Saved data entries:
----

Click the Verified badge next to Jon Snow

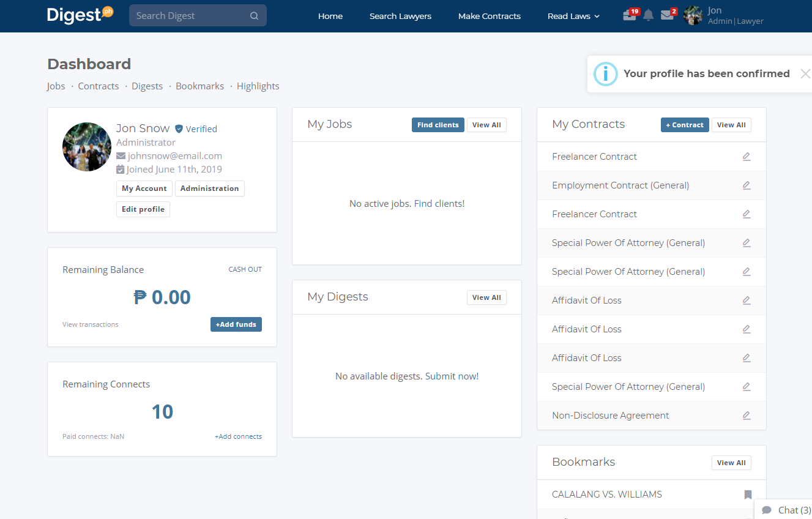point(178,129)
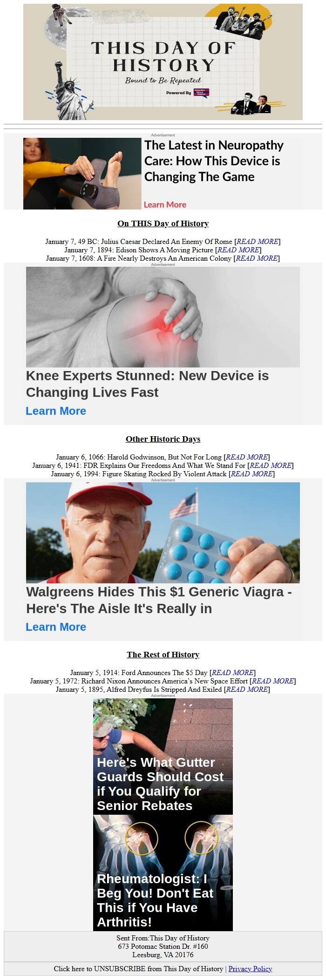The height and width of the screenshot is (980, 326).
Task: Open READ MORE for Harold Godwinson story
Action: 247,457
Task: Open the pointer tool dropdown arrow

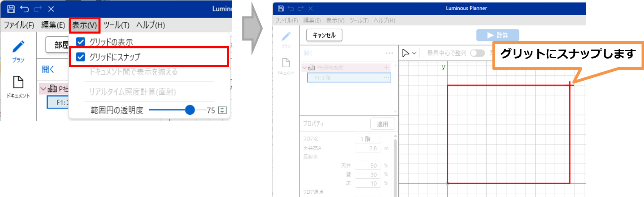Action: (414, 53)
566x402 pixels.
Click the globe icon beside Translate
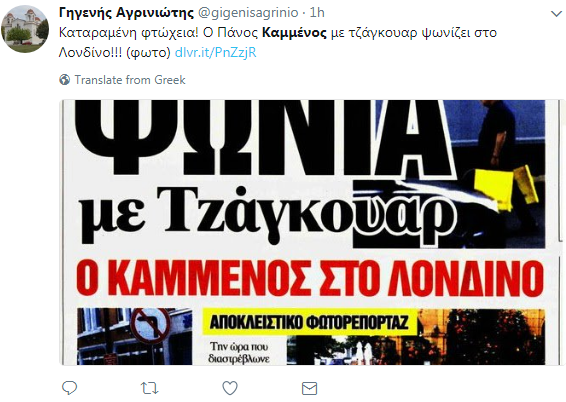click(x=65, y=79)
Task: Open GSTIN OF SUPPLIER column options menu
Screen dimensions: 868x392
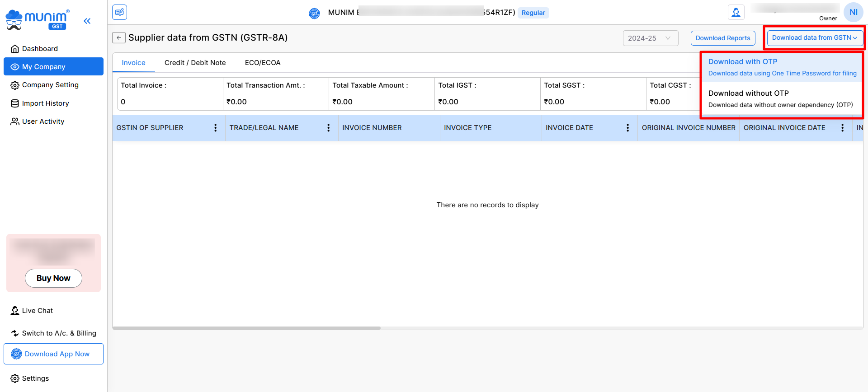Action: (216, 128)
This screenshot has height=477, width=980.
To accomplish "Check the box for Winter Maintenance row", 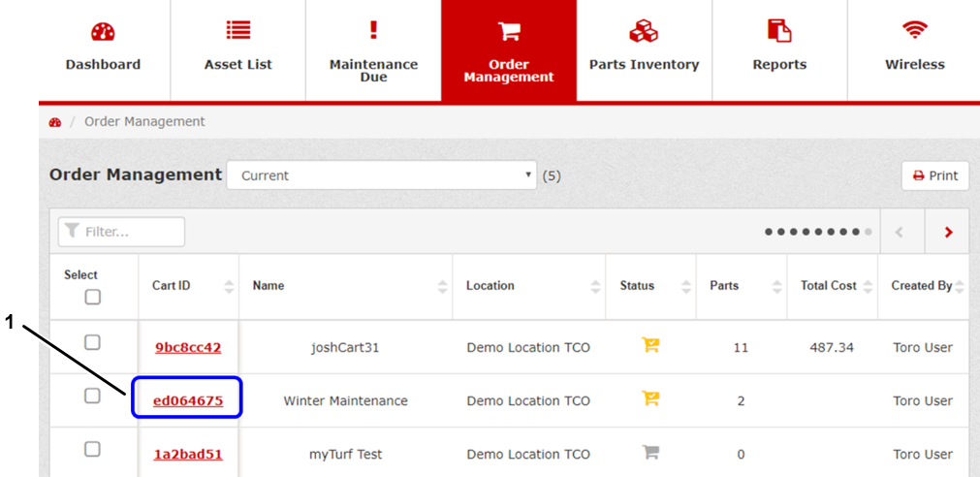I will click(92, 396).
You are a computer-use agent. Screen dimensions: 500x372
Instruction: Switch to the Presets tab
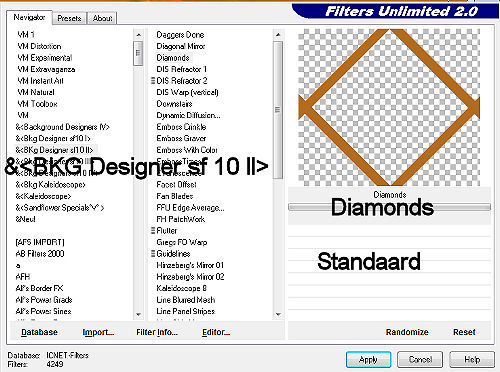coord(69,18)
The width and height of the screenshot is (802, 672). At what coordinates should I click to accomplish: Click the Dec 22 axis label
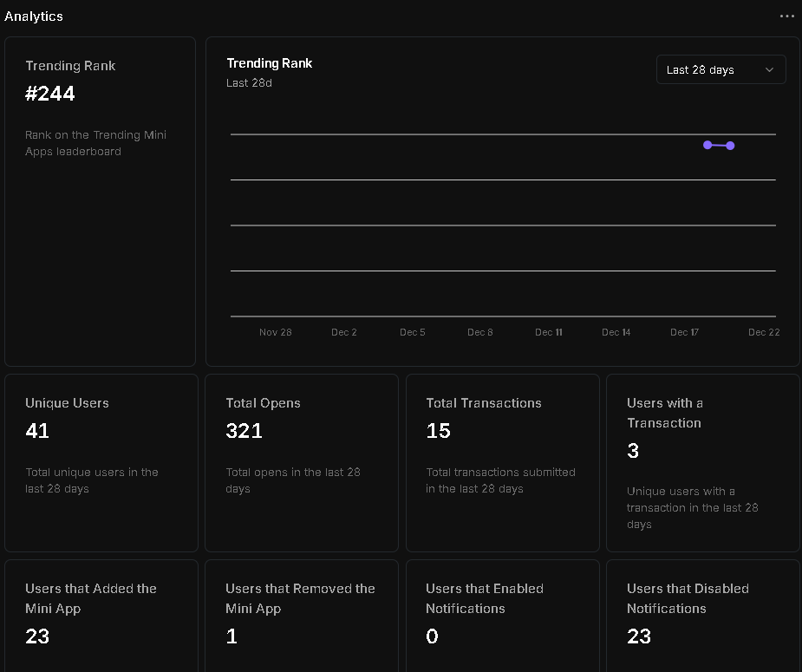(x=763, y=332)
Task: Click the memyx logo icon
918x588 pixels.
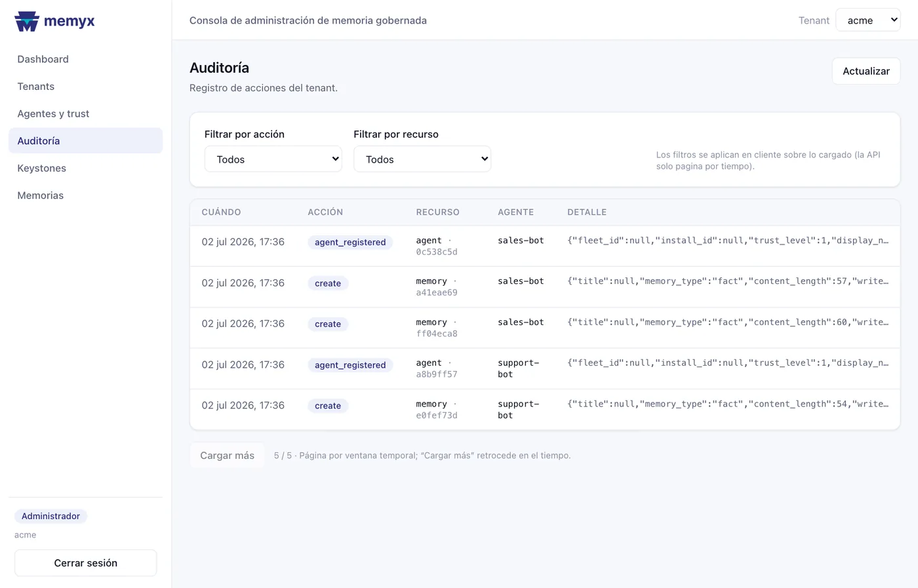Action: point(27,21)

----

_Required action_.
Print again, exactly, the lines of the records above from the first line through the line with "This screenshot has height=477, width=980.". No pictures.

_Your solution_.
Click the Verified badge next to Jon Snow

point(178,129)
The height and width of the screenshot is (980, 326).
Task: Open READ MORE for Harold Godwinson story
Action: 247,457
Task: Open the pointer tool dropdown arrow

Action: (414, 53)
566x402 pixels.
Click the globe icon beside Translate
click(x=65, y=79)
Task: Open GSTIN OF SUPPLIER column options menu
Screen dimensions: 868x392
Action: (216, 128)
This screenshot has height=477, width=980.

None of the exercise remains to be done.